Im Superhelden-Fantasy gibt es diese Leidenstour nur, wenn sie der Handlung dient und dann auch erst an einem Punkt, wo der Helde keine HP mehr hat (was ihn nicht davon abhält noch eine flammende Rede zum Abschied zu halten, bevor er endlich die Augen zumacht). Hier sind erst Schläge bemerkenswert, die einem Helden der ersten Gruppe die Hälfte seiner LP gekostet hätten. Es gibt keine Feinskala für Verletzungen und Fähigkeiten, da sie nicht relevant ist. Solche Details interessieren den Zuschauer nicht - er wartet auf die nächste Explosion und wie der Held unter den Torpedos des Bösewichts hinwegtaucht. Etwas, was im MURPG jeder Char könnte aber in anderen Systemen nur wenige. MURPG ist kein Strategiespiel, wie D&D, sondern ein Erzählspiel wie 7te See (wo einen kleinliche Details in Werten und Fähigkeiten meist auch nicht kümmern).

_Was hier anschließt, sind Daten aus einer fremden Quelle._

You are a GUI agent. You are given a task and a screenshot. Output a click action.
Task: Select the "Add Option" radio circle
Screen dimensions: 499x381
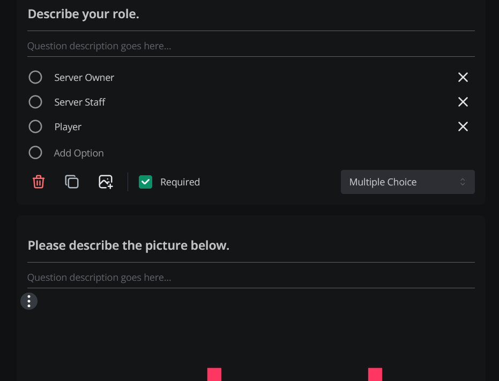35,152
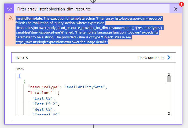Open Show raw inputs

tap(151, 58)
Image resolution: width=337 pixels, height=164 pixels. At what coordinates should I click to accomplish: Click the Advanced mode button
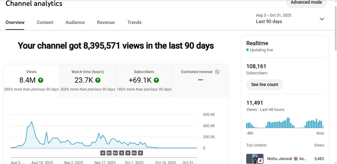pos(306,3)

Worauf ich hinauswill, und scheinbar wird das nicht sehr deutlich, ist, das man im MURPG bereits Normalo-Helden spielen kann ohne irgendetwas an den Regeln zu verändern.
Was sich nicht verändern lässt, ist die Natur des Genres, für das das Spiel entwickelt wurde. Mit Deinen 3 Steinen in Strength oder Agility kannst Du alles machen, was Du als normaler Mensch halt machen kannst. Das funktioniert wunderbar. Jedoch wirst Du sterblich bleiben. Du wirst nicht, wie z.B. in Palladium, Verletzungen ertragen, die einen normalen Menschen gekillt hätten, nur damit Du episch leiden kannst. Natürlich kannst Du das - aber dafür braucht man in Marvel keine Werte. Spiel es einfach aus. Wenn der Angriff in die Toughness ging oder ein Stein Health verloren ging, kann das schon Schnitte, Verbrennungen und schwere Verletzungen bedeuten. Auch James Bond wäre tot, wenn er neun Steine Schaden nimmt - sozusagen.
Wenn Euch das nicht genug Feinpräzision hat, würde ich wirklich empfehlen, es mit einem anderen System zu versuchen.